[Excerpted records]:
★ ★ ★
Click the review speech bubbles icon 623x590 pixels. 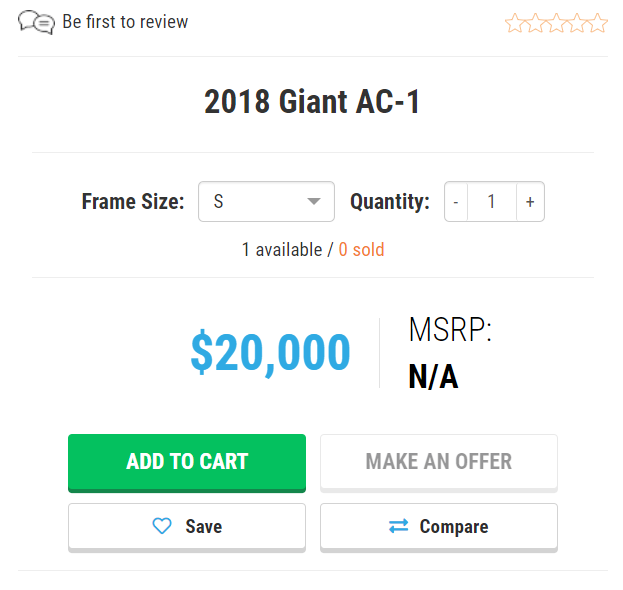36,22
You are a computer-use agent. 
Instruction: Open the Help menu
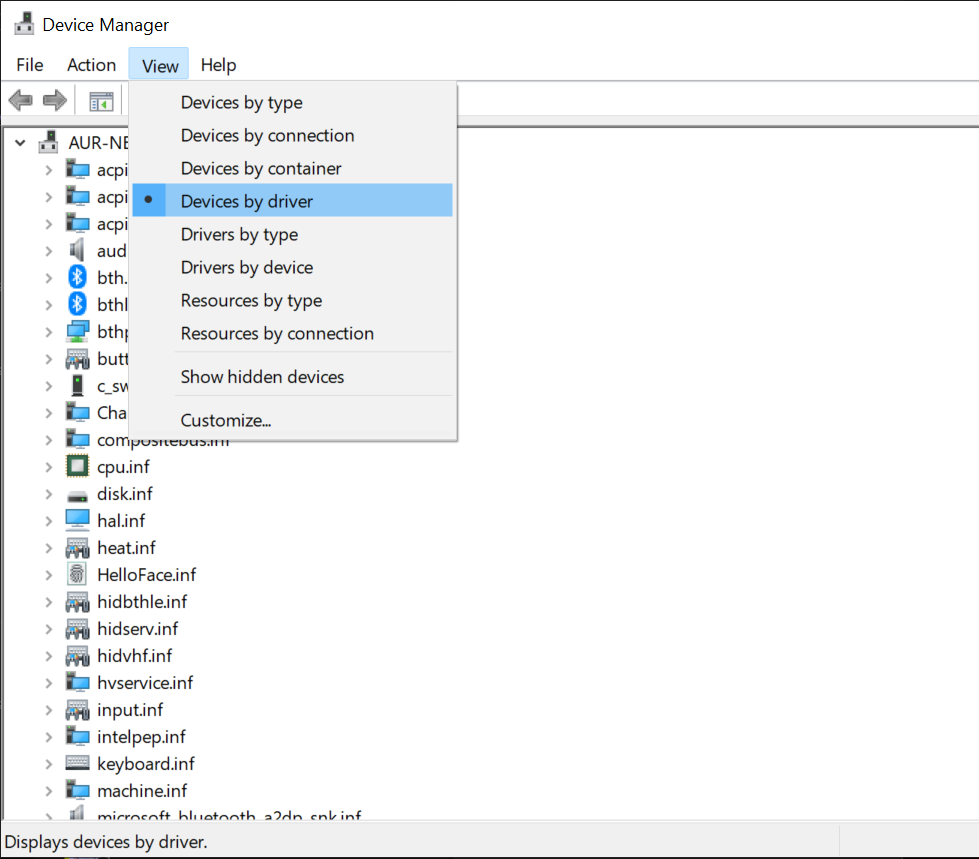click(x=218, y=65)
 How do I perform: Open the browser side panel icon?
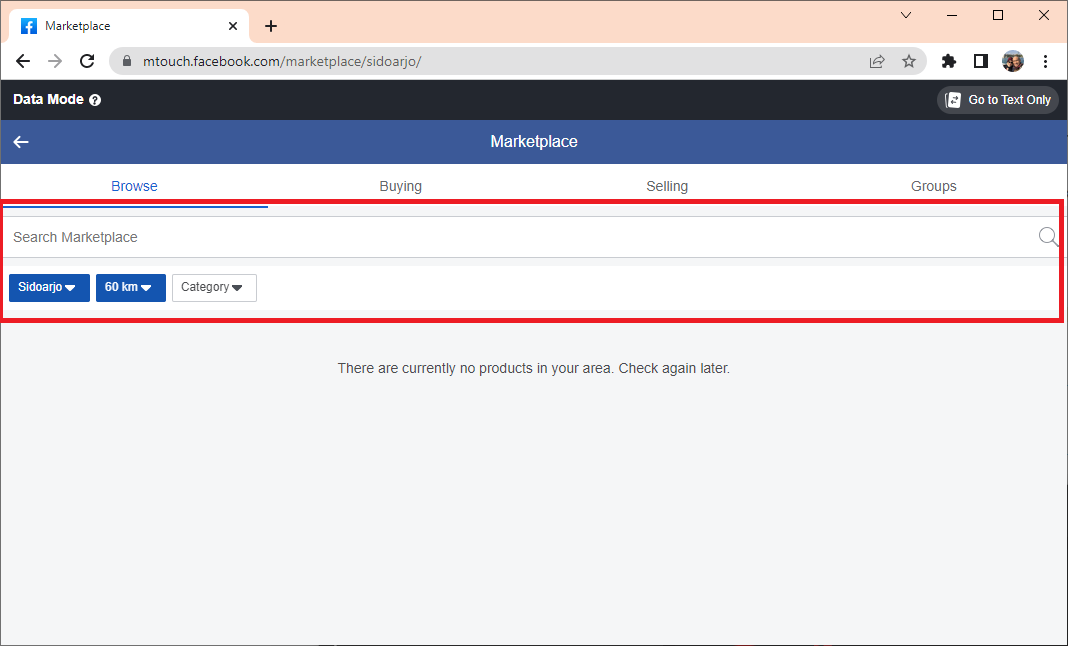[x=981, y=61]
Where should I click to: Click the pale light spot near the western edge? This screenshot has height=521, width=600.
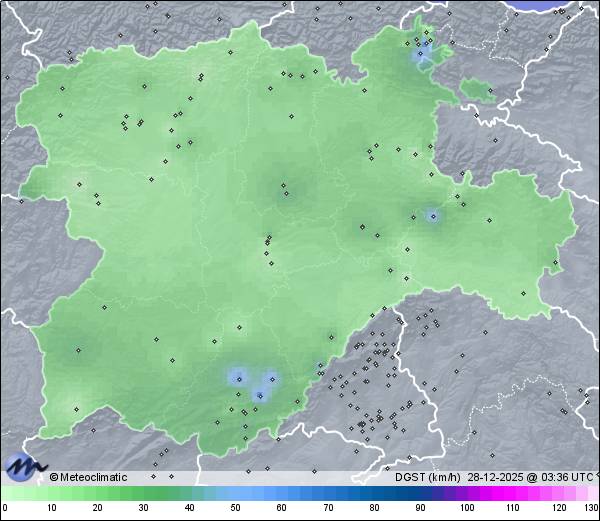click(78, 183)
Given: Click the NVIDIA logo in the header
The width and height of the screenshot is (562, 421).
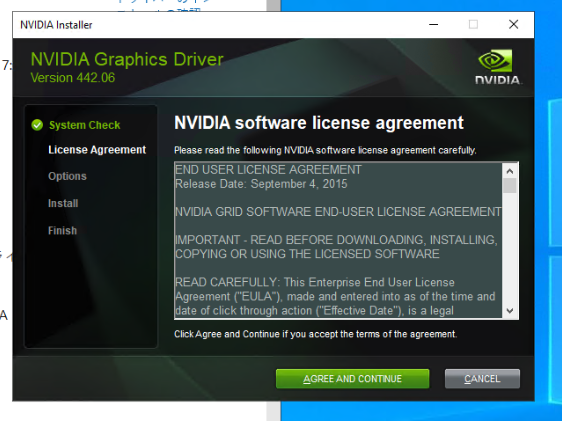Looking at the screenshot, I should [x=497, y=67].
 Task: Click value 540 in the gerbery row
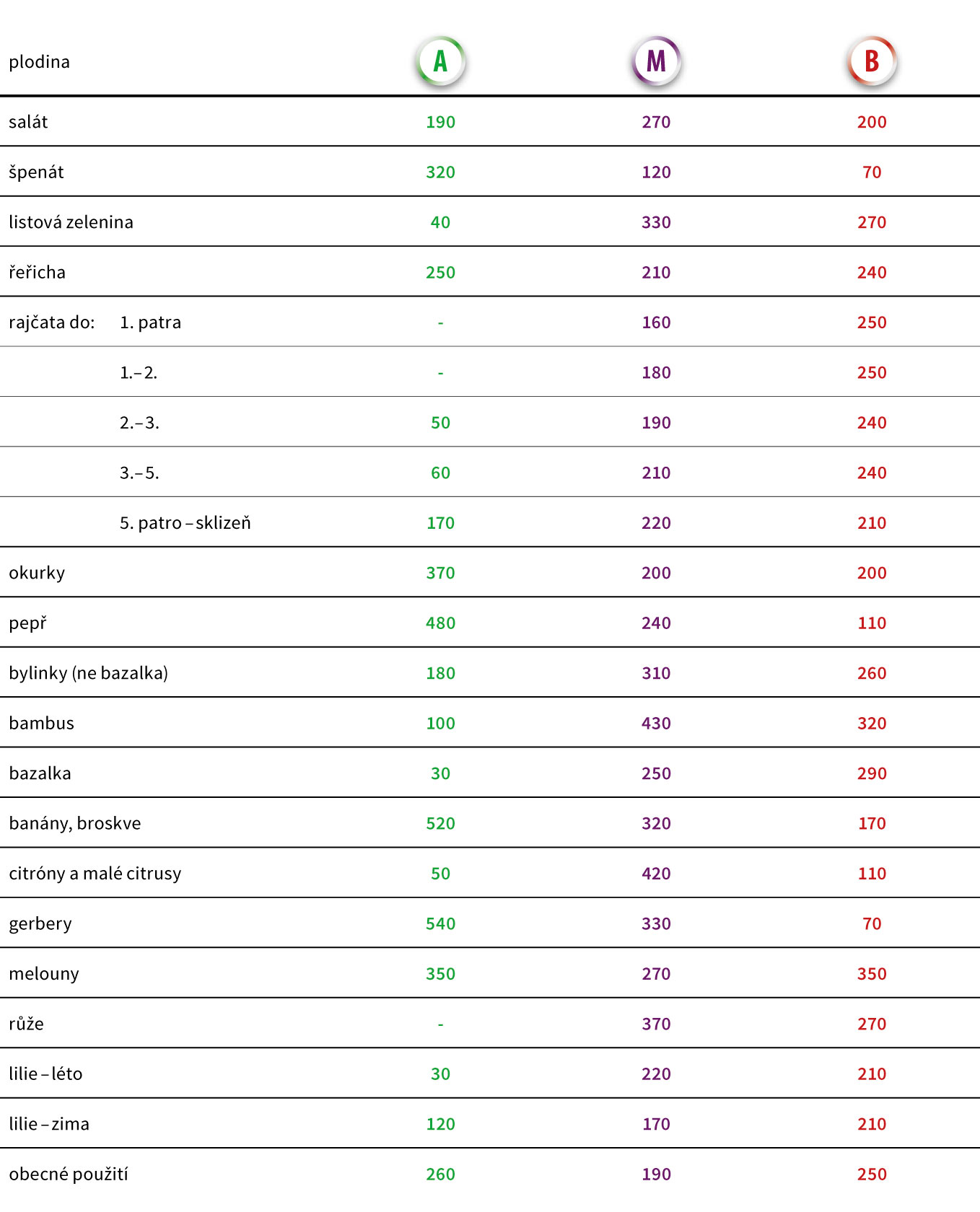click(440, 924)
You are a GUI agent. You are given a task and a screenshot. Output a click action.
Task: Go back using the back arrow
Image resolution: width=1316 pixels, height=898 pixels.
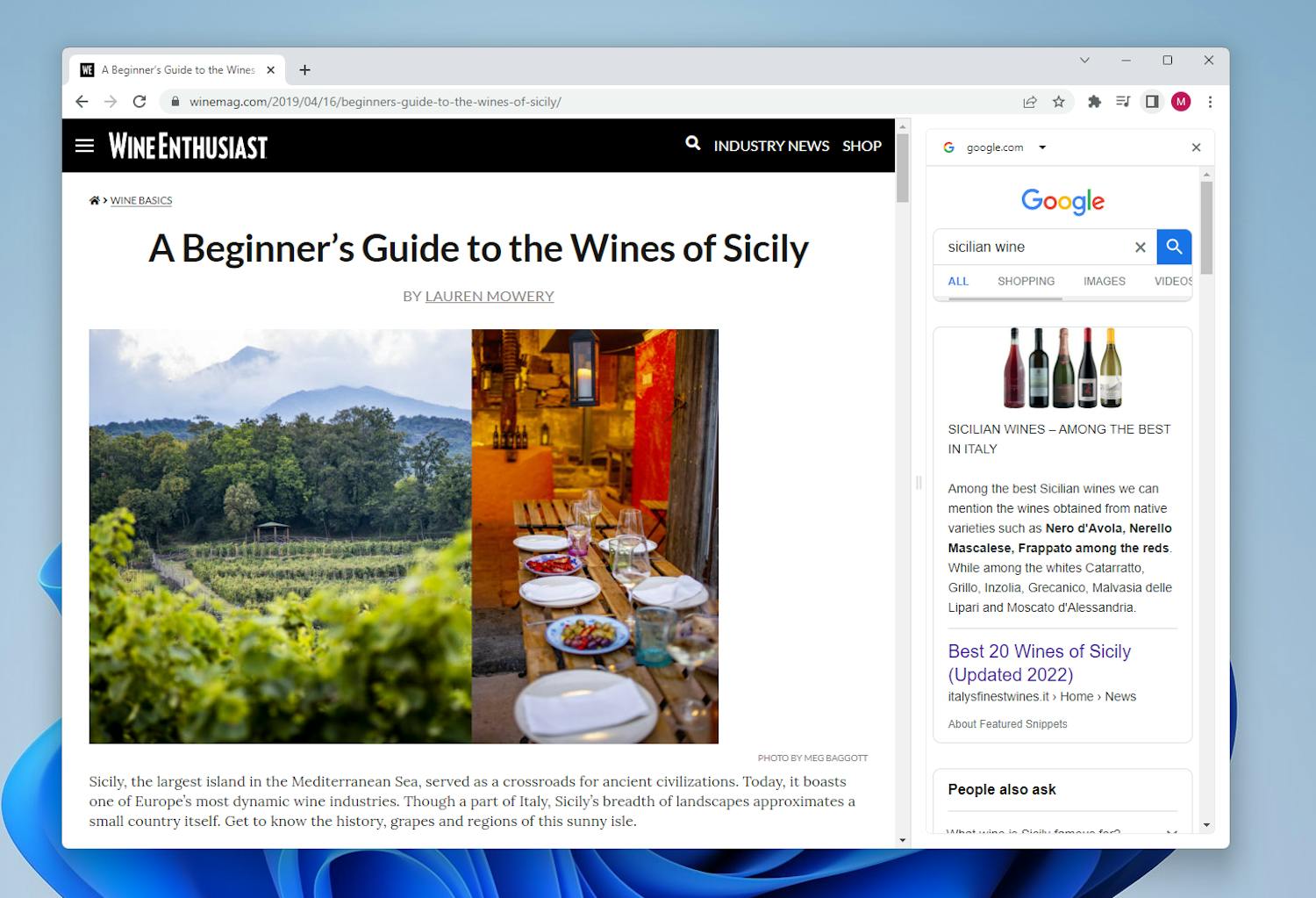tap(82, 101)
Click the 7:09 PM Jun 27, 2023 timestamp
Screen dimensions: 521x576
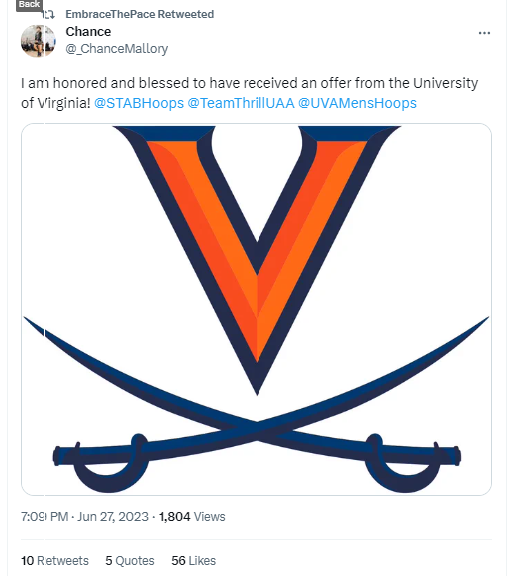(85, 517)
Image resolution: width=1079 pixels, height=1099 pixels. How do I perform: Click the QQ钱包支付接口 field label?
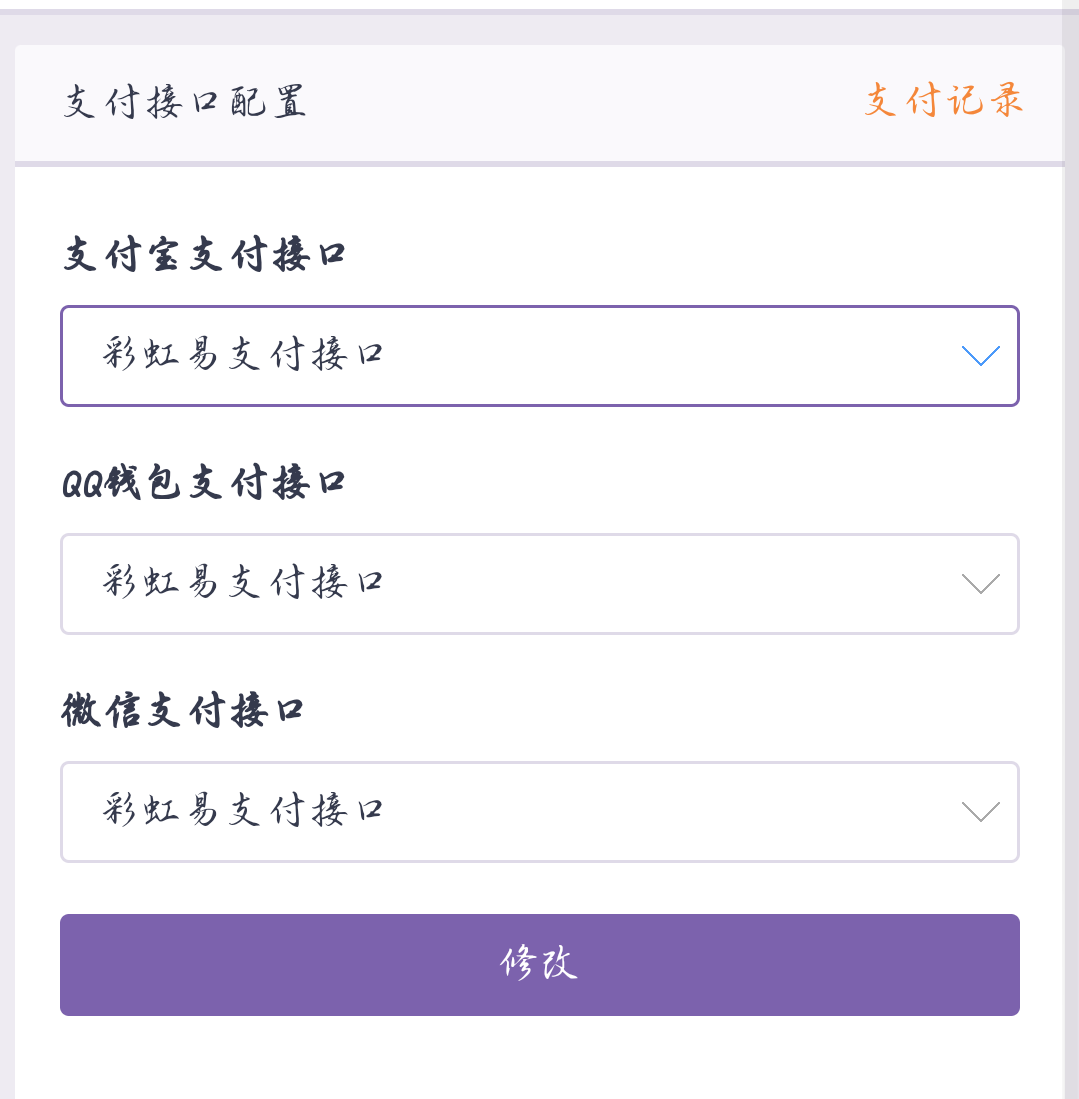(204, 484)
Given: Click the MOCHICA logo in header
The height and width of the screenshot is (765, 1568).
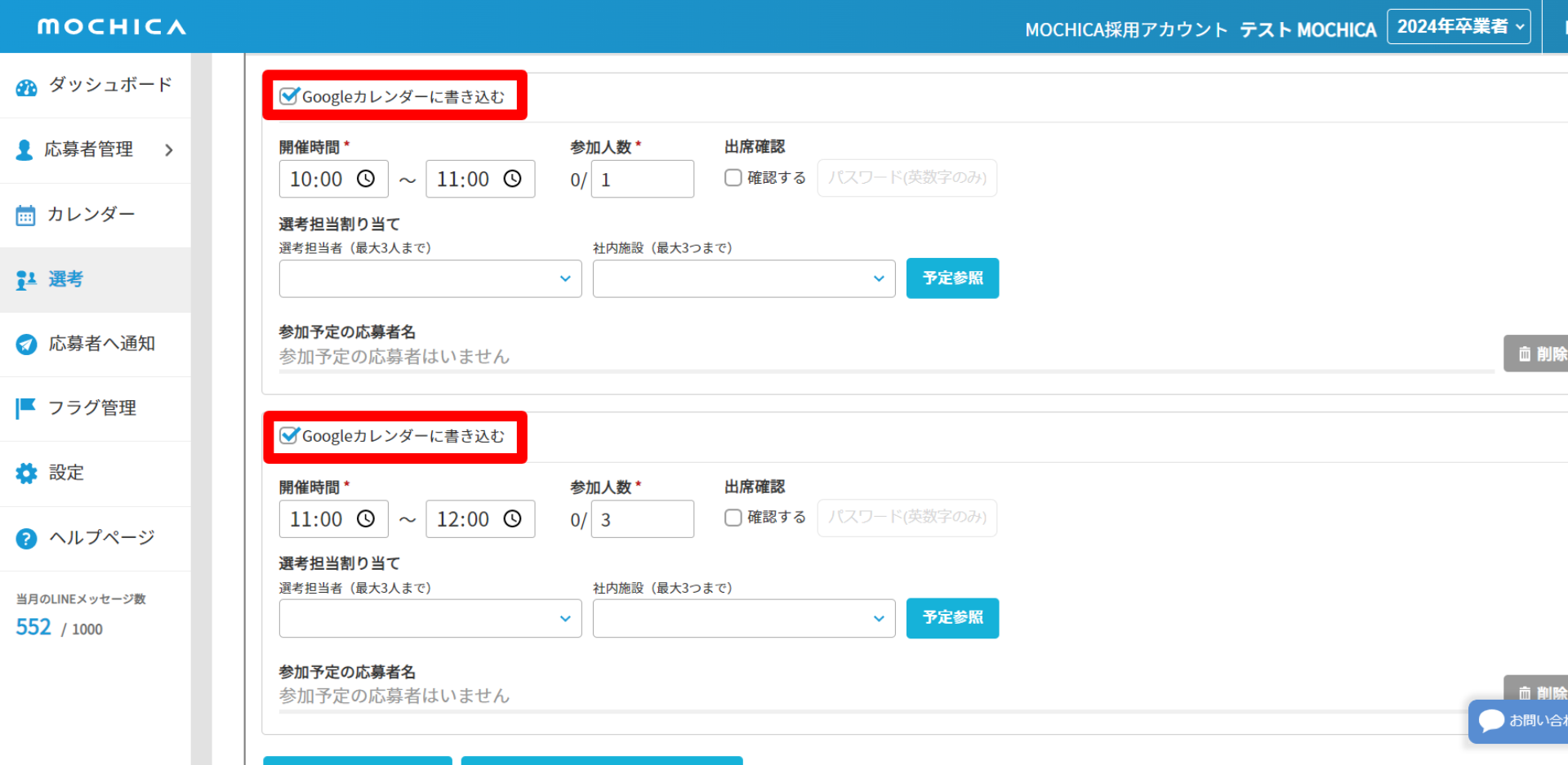Looking at the screenshot, I should click(x=112, y=27).
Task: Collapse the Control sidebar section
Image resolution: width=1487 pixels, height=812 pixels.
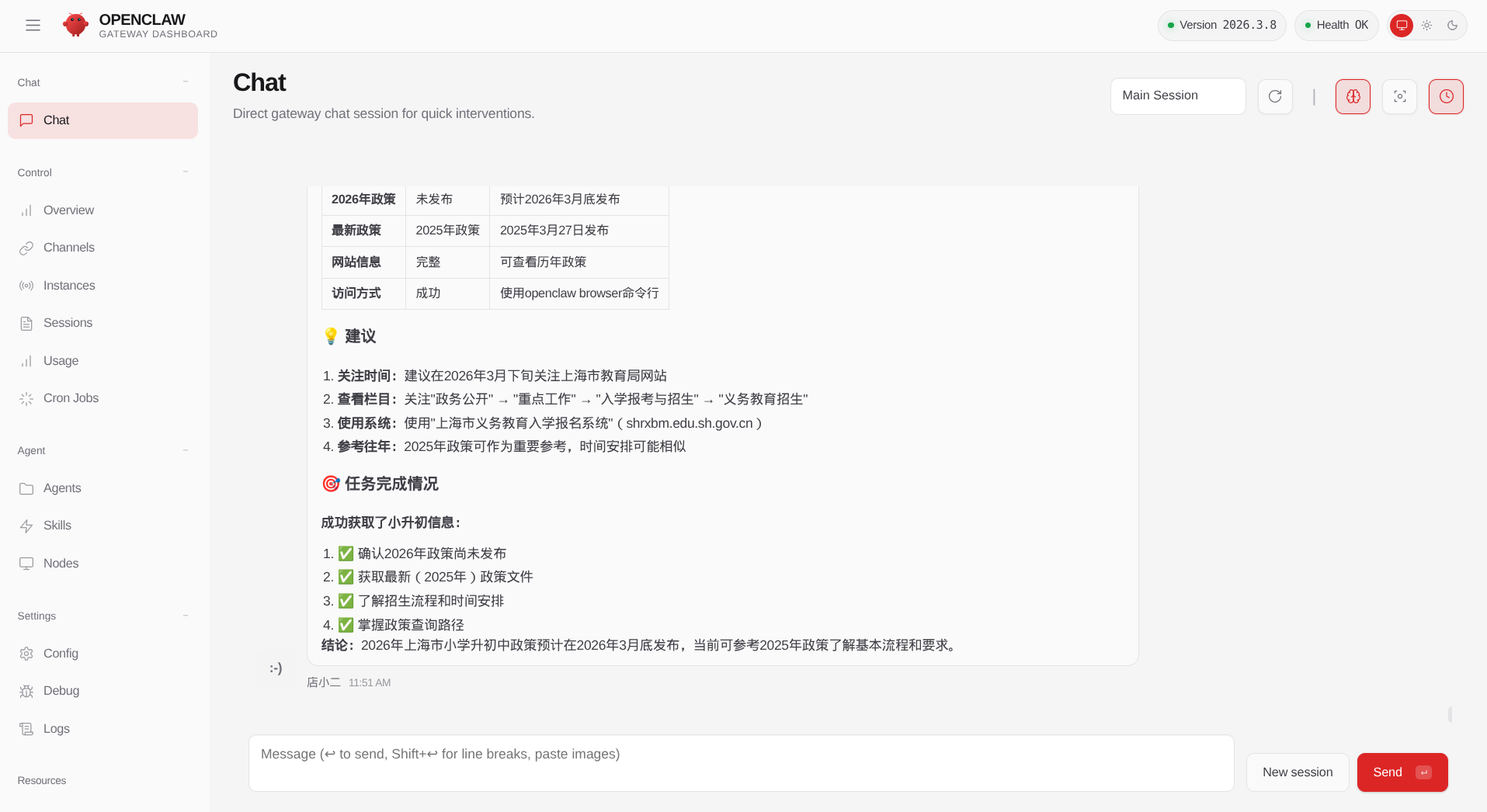Action: point(186,172)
★ ★ ★
[Action item]: Copy the lines above that hold the word "logo".

[Task output]:
Given: Click the NVIDIA logo in the header
Given: Click the MOCHICA logo in header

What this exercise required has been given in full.